To do: Skip every picture, and copy exactly the lines from the one containing "Given: Click the" to the end of the data.

Supplied entries:
......
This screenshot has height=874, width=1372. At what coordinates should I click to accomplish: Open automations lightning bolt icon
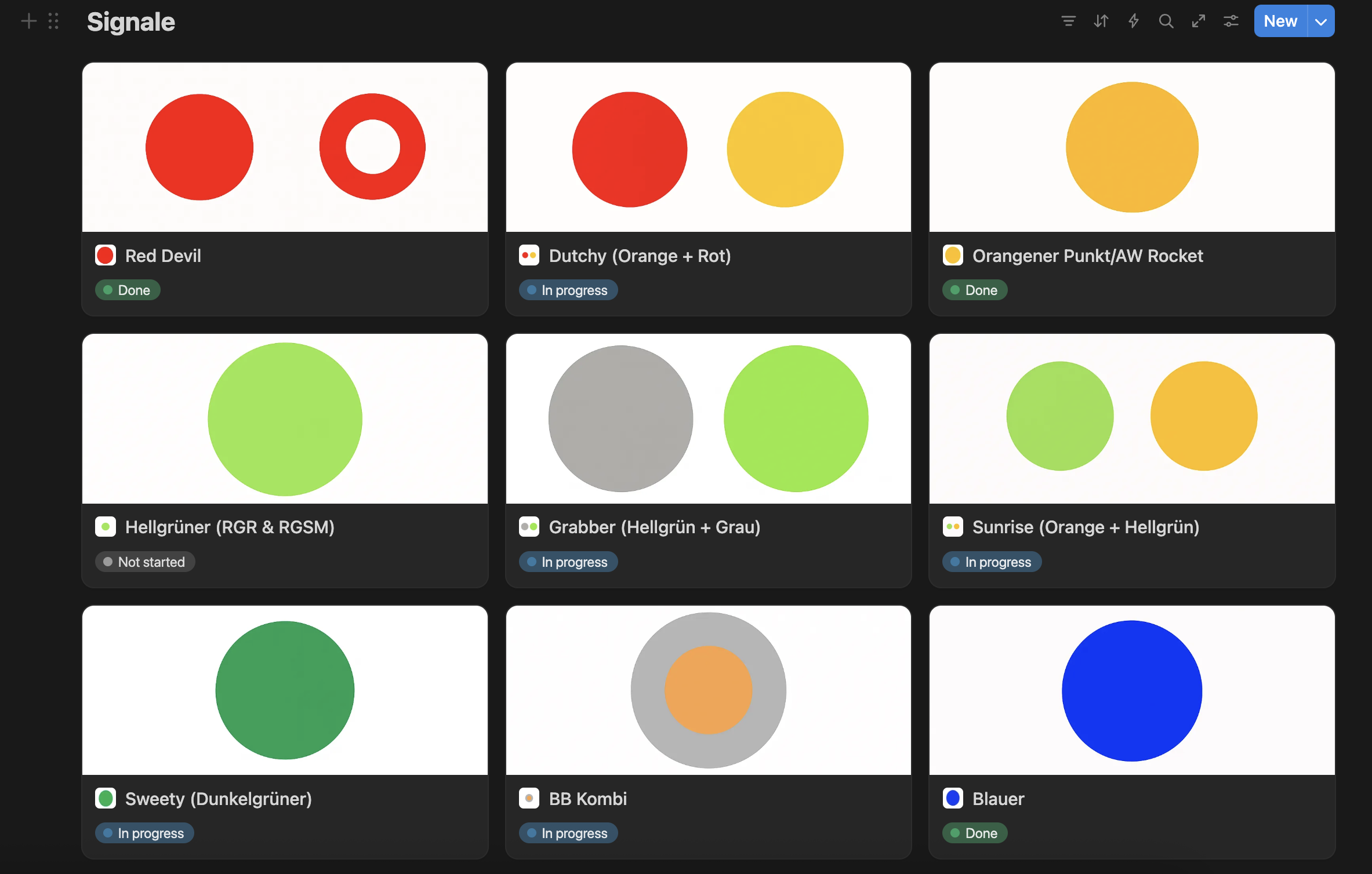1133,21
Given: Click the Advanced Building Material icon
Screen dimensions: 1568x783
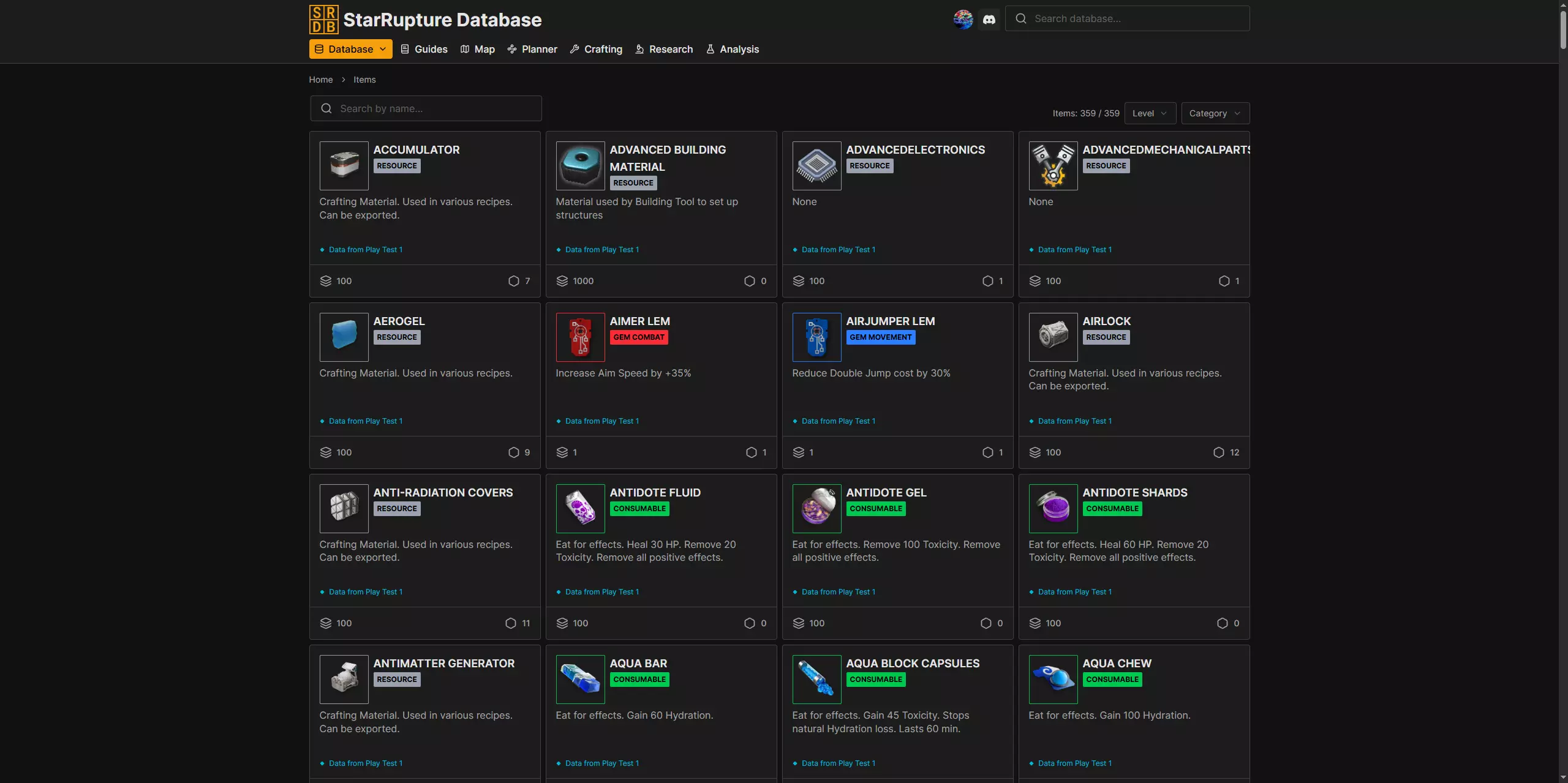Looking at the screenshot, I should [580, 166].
......
The completed task:
Given: Click the Advanced Building Material icon
Screen dimensions: 1568x783
Looking at the screenshot, I should [580, 166].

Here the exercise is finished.